L’aspect inattendu est un élément central du nouveau livre de l’auteur beninois Florent Couao-Zotti, intitulé « Comment tuer dix fois un criminel… ». Le titre pourrait laisser présager une suite de nouvelles criminelles, mais il se réfère simplement à la dernière histoire d’une compilation de huit, toutes très distinctes. L’éminent écrivain, auteur de « Western tchoukoutou » et de plus d’une douzaine d’autres œuvres, propose dans ce livre divers genres qui vont du thriller à la comédie urbaine, comprennent un conte mystique, des chroniques de la vie de tous les jours, une tragédie et même une dystopie.
Dans le premier récit du livre, une femme effectue un rituel mystérieux pour chercher la bénédiction des dieux. Fatiguée de donner naissance à des enfants morts-nés, elle suit les conseils d’un guérisseur bien connu, mais aux prescriptions douteuses : « Pendant trente jours, il fallait nourrir les mendiants, les indigents, les fous. Et dans la dernière semaine, elle-même, vêtue de haillons, devait errer sur le marché pour concevoir un enfant d’un fou ou d’un étranger au milieu de la foule ». Parviendra-t-elle enfin à avoir un enfant viable ?
D’autre part, le marché populaire Dantokpa de Cotonou prend vie dans le livre. Considéré comme le plus grand et le plus complexe de l’Afrique de l’Ouest, l’écrivain présente une chronique de ses ruelles et boutiques cachées à travers un monologue intérieur.
Dans « Le Blues du chachacha », un récit datant de 1970, une femme humble se tient devant nous, dansant sur l’hymne des indépendances que le Congolais Joseph Kabasele a rendu célèbre. « L’artiste maniait des mélodies piquantes, et sa voix, aiguisée et féminine, montait en intensité… Et elle riait, ravie de donner de la signification aux paroles, la tête levée vers le plafond, les yeux fermés. » Pour quelques moments, le prêtre local la rejoint, mettant de côté son sérieux pour se laisser aller à la danse, mais quittant en colère à l’écoute des paroles de la chanson signalant la fin de la domination coloniale.
Au premier coup d’œil, l’œuvre peut sembler hétérogène, mais la riche langue de l’auteur, son humour délicieux et son style rempli d’énergie balayent cette impression, pour le bonheur du lecteur. On ressent à travers les pages l’excitation que Florent Couao-Zotti devait ressentir en explorant ses propres pensées et en partageant ce plaisir avec nous.
Double Entente
Ajoutée à cette jubilation linguistique se trouve le plaisir des scénarios et des images, alternativement tragiques ou humoristiques, qui prennent le lecteur au dépourvue en exploitant parfois habilement son anxiété.
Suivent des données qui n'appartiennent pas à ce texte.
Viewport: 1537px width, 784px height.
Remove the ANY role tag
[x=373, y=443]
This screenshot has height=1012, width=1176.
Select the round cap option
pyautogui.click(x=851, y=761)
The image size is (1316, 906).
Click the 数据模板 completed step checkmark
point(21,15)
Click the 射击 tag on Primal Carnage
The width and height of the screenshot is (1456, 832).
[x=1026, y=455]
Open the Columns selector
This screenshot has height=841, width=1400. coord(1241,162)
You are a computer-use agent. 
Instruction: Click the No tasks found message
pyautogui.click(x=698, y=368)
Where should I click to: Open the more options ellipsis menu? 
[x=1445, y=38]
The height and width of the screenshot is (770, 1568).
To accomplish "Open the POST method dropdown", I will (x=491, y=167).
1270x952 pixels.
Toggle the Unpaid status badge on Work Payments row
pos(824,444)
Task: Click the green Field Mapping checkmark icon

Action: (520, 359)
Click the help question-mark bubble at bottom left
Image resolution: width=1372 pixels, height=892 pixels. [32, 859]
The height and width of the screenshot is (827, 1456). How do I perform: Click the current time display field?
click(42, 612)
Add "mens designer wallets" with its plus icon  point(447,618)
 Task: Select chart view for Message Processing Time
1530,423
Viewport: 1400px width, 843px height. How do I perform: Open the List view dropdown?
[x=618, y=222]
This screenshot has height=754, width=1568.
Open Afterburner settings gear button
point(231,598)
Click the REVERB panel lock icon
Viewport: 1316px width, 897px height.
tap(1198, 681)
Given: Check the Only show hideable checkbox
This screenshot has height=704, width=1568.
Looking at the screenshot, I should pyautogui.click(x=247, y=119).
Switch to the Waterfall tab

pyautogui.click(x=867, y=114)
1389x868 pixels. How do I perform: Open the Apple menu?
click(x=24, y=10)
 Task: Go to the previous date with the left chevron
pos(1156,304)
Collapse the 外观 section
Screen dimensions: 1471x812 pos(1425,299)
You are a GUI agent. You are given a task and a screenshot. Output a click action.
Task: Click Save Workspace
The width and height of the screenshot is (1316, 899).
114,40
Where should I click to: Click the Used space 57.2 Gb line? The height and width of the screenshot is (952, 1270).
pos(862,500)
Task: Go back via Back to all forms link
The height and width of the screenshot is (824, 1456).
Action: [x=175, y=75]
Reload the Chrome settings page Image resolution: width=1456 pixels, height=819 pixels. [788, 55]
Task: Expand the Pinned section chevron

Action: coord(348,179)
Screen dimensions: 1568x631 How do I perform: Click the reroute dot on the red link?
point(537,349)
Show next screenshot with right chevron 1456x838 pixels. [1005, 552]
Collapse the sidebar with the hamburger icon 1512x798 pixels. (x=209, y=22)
L’auteur dépeint un monde urbain, sensuel et effervescent, qui, bien qu’inspiré sans aucun doute par la ville de Cotonou, pourrait se trouver ailleurs en Afrique de l’Ouest. On navigue avec lui depuis la surface de la terre, baignée de soleil ou de pluie, jusqu’aux profondeurs de la terre.
Dans un des exploits narratifs les plus marquants de l’ensemble, « Le Futur recomposé », l’auteur nous emmène dans un futur troublant où, suite à des années de féminicides systématiques, les femmes, devenues une curiosité, sont persécutées et maltraitées par les hommes. « Les projections avaient annoncé depuis 2050 : il n’y aura plus de femmes d’ici 2100 […] Un grand déséquilibre nous menace. Actuellement, le rapport est d’une femme pour quinze hommes, en 2100, il y aura une femme pour cent vingt-cinq hommes. »
Au commencement de la nouvelle, une jeune femme dont le travestissement d’homme a été démasqué, est contrainte d’échapper à un regroupement d’hommes formant une meute. Pour y parvenir, son seul refuge est le plus répugnant des égouts.
Est-ce une vision dystopique exagérée ? Assurément, si on choisit de prendre le recueil du point de vue humoristique et excessif. Grâce à cette perspective, on détectera d’abord l’humour et l’hyperbole des situations et on admirera le talent de l’écrivain. Cependant, une interprétation plus grave du livre est possible, considérant chaque nouvelle comme représentant un échec social plus large. Une lecture plus politique d’une société où douceur et sentimentalité sont absentes et où la violence – voire la sauvagerie – ont pris le dessus sur les anciens codes sociaux.
Un tableau non seulement dystopique, mais apocalyptique. Florent Couao-Zotti cependant, ne prend pas explicitement parti et laisse libre cours à cette double interprétation, nous laissant esquisser nos conclusions. Une démonstration supplémentaire du talent de cet auteur.
Comment tuer dix fois un criminel…, de Florent Couao-Zotti, 122 pages, éd. Continents, Lomé (Togo), 5 000 francs CFA.